There wasn’t much deadwood among the small twisted trees, but Odosse picked up enough to build a tiny fire, and chopped a few low-lying branches to round out the blaze. She worked fast, to make up for the time she’d spent praying, and started beans boiling once the fire was strong enough. Then she took a splint from their fire and went back to light Wistan’s candle, cupping the fragile flame to shield it from the wind until it took.
She didn’t believe the candle would last all night, as would have been proper. The wind would snuff it, or melting snow would drown it, or a wandering scavenger would knock it over while digging Wistan out. But she had to give him the symbol. She had to do that much.
By the time Brys came over it was full dark. He still had his bow strung, and laid his sheathed sword across his lap as he waited for the beans to finish cooking.
“Don’t like the feel of this night,” he muttered.
“Why? What’s wrong?”
“I thought I saw something moving across the hills earlier today. Following us. It was gone when I looked again, but … maybe I’m imagining things.” Brys shrugged. He didn’t sound convinced, and he kept a hand on the weapon’s hilt, his eyes roving through the darkness beyond their fire.
“Oh.” Odosse looked down at her son’s round face, gilded by the ruddy light, and held him close against her breast. She took a deep breath. This was her son. If he was to be a great man—if he was to be anything more than a baker girl’s bastard—he needed her courage. She’d done what she could for Wistan. It was time for the living to move on. Without guilt, if she could. And if not, then with strength enough to master it.
“Brys,” she said, “I’ve decided. It wasn’t Wistan who died last night. It was Aubry.”
He glanced at her and nodded. “What changed your mind?”
Odosse shrugged. She didn’t have the words to capture what had shifted in her heart. She only knew that, as she’d bent to light the stub of candle that was to help Wistan find his way across the Last Bridge, something had jarred loose in her soul.
If she let the world know that Wistan had died, then whoever had tried to kill him in that chapel would have won. Whoever had murdered his parents, and slaughtered her village, would win. The thought sparked anger in her, but defiance wasn’t what had changed her mind.

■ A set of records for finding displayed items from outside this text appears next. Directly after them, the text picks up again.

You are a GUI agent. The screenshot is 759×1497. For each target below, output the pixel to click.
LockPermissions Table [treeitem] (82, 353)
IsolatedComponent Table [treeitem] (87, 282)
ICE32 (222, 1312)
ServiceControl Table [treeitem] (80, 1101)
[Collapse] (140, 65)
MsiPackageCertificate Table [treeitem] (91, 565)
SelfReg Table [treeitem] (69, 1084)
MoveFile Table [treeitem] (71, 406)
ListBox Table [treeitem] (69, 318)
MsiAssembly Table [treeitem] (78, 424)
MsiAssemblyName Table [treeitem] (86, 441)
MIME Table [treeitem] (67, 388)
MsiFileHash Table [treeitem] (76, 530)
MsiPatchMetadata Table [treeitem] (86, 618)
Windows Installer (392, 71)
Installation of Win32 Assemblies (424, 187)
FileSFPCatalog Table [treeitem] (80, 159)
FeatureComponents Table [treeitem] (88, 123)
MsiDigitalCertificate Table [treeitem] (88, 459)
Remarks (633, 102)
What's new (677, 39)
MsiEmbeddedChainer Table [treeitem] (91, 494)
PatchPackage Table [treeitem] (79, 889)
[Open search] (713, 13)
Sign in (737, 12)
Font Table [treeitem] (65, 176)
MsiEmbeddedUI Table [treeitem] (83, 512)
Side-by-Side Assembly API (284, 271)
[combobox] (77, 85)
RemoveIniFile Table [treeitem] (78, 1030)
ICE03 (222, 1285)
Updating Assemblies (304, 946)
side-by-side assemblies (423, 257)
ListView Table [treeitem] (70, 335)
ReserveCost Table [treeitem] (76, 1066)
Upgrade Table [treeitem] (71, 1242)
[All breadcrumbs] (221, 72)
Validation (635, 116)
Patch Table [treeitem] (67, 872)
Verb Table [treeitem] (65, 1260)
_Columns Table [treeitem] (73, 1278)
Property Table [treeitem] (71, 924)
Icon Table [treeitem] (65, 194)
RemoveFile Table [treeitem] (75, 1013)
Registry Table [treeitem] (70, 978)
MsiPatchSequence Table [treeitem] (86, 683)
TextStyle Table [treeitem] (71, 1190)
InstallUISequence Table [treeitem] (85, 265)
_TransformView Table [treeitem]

It was love. And guilt, and grief, tangled together in a knot she couldn’t begin to unravel.
It was her fault he’d died. She couldn’t be as heartless as Brys was. Maybe Wistan would have lived if she could; then she might not have balked at giving up an imagined child for his sake. But love could be a weakness as readily as a strength. The sellsword was right about that. Love had given her the strength to carry Wistan this far, and it had made her too weak to pay the price for his life in the end.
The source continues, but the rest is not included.